Premium Estas são caras do futebol

Jonas "decide" o treinador, Keizer ordena o primeiro toque, Sérgio Conceição festeja como se sente e Claudemir afina o relógio

1 - Quando Jonas rematou cruzado aquela bola que valeu o 1-0 já na segunda parte e festejou o golo, trepando bancadas a beijar o emblema para se abraçar aos adeptos, alguém que tivesse visto e não soubesse de nada, imaginaria que esse golo valia um título. Mas não, era "apenas" um jogo com o Feirense à 11ª jornada. Um jogo, claro, importante, mas sobretudo porque o "interior benfiquista" o levou a atingir tal dimensão. Rui Vitória continua treinador do Benfica. A opção teve origem num "feeling". Ser treinador em Portugal é uma profissão surrealista. A única razão sólida para alguém continuar, sobretudo como treinador dum grande, seria (é) só a competência. Como ficará se a bola tiver vontade (o "feeling") de bater no poste no próximo jogo? Mais uma vez se prova como os jogadores ficam à frente de todas as decisões. À frente de adeptos, imprensa, (o treinador, claro), diretores e até o próprio presidente. Sigam o Jonas!
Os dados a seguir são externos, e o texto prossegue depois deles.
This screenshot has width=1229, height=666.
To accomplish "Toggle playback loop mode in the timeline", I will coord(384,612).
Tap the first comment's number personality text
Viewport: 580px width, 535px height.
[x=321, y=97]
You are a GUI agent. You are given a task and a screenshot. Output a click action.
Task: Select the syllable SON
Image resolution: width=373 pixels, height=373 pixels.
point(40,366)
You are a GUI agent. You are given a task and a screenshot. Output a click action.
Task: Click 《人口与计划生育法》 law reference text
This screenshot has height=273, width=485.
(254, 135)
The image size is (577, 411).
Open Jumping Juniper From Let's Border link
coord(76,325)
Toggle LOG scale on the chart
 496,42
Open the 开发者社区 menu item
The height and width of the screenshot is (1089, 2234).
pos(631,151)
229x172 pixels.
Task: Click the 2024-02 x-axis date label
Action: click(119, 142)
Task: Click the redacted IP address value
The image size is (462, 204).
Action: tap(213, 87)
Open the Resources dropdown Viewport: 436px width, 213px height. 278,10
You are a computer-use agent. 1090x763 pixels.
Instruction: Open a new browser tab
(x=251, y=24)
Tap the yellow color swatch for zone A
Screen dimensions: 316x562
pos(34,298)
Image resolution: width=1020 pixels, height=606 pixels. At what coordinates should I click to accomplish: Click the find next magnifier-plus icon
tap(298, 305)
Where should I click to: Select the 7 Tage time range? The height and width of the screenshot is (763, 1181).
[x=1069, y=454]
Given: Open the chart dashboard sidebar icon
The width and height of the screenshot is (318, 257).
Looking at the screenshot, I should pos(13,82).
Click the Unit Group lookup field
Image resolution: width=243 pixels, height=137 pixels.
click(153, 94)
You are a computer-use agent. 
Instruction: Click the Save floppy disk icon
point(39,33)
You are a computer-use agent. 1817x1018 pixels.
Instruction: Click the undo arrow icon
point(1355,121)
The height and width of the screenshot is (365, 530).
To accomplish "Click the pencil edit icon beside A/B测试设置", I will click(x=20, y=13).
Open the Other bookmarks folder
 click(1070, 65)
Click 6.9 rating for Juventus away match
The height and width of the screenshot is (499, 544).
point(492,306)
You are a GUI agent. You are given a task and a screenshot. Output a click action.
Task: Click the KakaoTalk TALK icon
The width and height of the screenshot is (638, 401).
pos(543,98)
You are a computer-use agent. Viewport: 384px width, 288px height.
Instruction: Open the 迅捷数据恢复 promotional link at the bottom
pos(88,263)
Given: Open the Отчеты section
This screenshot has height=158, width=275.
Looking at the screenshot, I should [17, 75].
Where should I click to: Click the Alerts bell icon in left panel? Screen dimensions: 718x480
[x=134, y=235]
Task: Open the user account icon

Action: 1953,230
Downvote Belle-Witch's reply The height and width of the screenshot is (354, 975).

2 - Marcel Keizer estreou-se pelo Sporting no campeonato e deixou mais do que só indícios das suas ideias de jogo. Já mostrou muito da ideologia global. Fala-se na necessidade de tempo para colocar uma equipa a jogar como se quer, mas tal é, na sobrevalorização desse tempo, um mito. Fazer pressão alta, com linhas juntas em posse, e voltar a pressionar para recuperar rápido, não é inovador, mas colocar a equipa a pensar ao mesmo tempo a mesma coisa de forma tão rápida na operacionalização da ideia no jogo mostra como se trabalha/treina/comunica bem. A base é jogar a um, dois, três toques (este terceiro é o máximo) e assim triangular em progressão veloz, zona interior e faixa. É este ponto, jogar... pensando/executando rápido, que mais me impressionou no Sporting de Vila do Conde. Nomes próprios diferentes: Nani mais por dentro em "jogo posicional" e Wendel adiantado a ganhar a bola e a atacar o espaço. Veremos agora a consistência da ideia.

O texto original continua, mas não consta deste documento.